(DATASET RECORDS Opens)

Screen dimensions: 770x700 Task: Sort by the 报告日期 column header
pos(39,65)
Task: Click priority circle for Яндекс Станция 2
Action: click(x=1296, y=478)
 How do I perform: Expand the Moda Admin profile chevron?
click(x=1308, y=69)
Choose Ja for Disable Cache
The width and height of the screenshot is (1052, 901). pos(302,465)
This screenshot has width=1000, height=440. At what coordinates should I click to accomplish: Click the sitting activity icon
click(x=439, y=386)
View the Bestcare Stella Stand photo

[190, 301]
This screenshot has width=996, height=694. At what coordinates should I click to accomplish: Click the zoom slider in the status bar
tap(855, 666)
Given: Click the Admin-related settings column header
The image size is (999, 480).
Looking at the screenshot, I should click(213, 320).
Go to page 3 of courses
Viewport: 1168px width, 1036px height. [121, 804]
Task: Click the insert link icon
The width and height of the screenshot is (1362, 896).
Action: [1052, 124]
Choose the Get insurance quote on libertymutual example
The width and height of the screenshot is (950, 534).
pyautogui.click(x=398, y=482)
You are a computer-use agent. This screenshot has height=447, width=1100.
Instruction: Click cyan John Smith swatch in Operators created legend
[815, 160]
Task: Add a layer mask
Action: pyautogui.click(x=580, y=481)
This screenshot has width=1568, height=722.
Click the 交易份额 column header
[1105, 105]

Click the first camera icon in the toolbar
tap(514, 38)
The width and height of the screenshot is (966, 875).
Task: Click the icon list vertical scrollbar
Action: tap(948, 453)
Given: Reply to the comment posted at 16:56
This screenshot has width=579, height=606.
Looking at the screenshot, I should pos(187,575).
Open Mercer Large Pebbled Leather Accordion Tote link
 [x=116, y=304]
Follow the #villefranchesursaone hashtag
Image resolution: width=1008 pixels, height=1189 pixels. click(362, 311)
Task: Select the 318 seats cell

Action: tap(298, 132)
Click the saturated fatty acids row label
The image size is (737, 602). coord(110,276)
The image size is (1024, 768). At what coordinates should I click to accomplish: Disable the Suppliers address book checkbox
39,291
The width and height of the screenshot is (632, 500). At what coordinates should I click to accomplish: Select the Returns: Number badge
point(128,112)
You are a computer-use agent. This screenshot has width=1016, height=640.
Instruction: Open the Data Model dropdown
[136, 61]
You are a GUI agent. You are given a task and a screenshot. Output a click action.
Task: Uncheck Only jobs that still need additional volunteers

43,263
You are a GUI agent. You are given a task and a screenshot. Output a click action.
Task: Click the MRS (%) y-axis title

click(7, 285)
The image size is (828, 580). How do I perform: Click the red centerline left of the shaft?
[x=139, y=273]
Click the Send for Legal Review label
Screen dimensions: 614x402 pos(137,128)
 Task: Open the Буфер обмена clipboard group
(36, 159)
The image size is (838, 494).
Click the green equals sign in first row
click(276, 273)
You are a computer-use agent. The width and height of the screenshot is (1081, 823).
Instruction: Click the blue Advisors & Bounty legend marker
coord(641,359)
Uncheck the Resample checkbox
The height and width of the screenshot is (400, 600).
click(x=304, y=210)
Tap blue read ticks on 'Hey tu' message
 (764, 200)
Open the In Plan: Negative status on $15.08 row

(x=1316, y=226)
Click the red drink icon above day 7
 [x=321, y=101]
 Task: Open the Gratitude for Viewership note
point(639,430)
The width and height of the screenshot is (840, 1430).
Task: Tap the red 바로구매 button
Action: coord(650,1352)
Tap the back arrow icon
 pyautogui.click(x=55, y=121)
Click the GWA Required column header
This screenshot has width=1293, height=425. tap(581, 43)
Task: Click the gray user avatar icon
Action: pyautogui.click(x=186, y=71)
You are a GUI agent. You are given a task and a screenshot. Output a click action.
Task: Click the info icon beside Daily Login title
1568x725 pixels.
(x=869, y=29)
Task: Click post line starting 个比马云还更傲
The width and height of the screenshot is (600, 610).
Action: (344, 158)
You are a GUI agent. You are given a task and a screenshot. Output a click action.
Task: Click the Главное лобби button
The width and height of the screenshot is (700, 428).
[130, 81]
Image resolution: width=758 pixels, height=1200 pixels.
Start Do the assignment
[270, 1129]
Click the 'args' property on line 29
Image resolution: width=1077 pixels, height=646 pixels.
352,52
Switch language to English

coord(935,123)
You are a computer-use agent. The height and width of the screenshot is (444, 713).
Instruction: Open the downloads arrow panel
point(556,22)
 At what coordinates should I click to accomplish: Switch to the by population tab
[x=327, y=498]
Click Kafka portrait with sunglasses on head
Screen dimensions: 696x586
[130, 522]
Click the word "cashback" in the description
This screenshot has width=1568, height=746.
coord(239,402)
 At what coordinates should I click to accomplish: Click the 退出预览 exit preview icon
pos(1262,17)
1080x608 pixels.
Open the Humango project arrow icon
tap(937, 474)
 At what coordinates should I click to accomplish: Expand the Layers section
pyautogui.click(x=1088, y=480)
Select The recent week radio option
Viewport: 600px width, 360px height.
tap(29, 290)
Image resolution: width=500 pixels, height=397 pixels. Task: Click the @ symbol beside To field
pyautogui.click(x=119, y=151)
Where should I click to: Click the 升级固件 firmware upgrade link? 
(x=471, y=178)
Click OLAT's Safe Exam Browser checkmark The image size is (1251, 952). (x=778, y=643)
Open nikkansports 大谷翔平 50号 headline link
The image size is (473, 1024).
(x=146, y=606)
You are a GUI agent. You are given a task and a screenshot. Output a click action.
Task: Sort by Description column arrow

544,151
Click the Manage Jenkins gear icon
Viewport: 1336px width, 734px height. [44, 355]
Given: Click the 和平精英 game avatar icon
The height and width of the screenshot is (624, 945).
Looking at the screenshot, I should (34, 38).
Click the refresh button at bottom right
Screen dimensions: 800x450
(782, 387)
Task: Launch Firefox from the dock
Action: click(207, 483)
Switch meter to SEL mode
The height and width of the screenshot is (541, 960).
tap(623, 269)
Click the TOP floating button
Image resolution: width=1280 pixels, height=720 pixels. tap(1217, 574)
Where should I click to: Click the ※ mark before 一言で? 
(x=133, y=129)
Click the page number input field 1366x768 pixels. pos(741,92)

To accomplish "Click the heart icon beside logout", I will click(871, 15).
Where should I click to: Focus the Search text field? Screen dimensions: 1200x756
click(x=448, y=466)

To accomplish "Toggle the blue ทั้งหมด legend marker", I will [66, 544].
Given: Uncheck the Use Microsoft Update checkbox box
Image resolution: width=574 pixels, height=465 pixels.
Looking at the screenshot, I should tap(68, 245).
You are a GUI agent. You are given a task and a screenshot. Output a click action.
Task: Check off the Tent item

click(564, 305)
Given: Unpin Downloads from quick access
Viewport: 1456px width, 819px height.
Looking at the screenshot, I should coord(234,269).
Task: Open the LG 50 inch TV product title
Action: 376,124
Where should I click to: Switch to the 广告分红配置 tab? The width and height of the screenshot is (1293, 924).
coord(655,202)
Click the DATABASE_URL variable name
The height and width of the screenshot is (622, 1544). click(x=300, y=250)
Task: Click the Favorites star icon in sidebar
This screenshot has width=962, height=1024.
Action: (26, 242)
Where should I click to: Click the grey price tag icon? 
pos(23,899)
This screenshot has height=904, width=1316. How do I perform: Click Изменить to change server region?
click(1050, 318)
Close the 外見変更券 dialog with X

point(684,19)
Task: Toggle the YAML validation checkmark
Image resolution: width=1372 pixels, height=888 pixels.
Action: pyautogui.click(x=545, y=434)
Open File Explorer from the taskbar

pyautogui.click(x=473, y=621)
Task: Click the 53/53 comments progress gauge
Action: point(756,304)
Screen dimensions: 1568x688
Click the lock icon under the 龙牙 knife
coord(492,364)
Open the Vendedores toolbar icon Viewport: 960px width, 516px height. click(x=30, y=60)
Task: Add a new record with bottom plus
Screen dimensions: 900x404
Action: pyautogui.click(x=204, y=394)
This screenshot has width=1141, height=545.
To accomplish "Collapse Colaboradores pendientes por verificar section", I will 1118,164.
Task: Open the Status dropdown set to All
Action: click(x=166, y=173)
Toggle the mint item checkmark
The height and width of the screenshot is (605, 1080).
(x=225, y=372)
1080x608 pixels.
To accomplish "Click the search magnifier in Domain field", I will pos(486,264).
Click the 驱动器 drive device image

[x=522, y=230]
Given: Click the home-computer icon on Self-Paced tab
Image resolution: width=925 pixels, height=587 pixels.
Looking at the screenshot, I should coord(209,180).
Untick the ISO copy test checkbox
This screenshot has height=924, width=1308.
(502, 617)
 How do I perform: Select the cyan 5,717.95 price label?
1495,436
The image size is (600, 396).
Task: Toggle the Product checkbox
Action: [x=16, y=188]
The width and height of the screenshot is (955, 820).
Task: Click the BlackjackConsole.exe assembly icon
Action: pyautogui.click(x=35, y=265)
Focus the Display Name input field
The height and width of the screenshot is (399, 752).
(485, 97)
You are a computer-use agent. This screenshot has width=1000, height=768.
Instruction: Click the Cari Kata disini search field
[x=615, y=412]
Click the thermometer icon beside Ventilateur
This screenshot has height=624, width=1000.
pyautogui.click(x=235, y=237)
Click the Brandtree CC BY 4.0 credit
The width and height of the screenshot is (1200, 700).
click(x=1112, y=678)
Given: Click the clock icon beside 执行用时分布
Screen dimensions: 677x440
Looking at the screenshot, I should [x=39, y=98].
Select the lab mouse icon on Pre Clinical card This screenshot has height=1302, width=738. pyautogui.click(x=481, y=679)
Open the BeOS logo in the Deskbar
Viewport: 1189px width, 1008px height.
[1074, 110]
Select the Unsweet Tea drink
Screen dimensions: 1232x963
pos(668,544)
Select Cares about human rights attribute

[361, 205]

(DATASET RECORDS Closes)

▸ AIM OF THE EXERCISE:
Wherever the string "bottom" occurs in the records, copy the line it is in.

▸ OUTPUT OF THE EXERCISE:
Click the refresh button at bottom right
Task: Add a new record with bottom plus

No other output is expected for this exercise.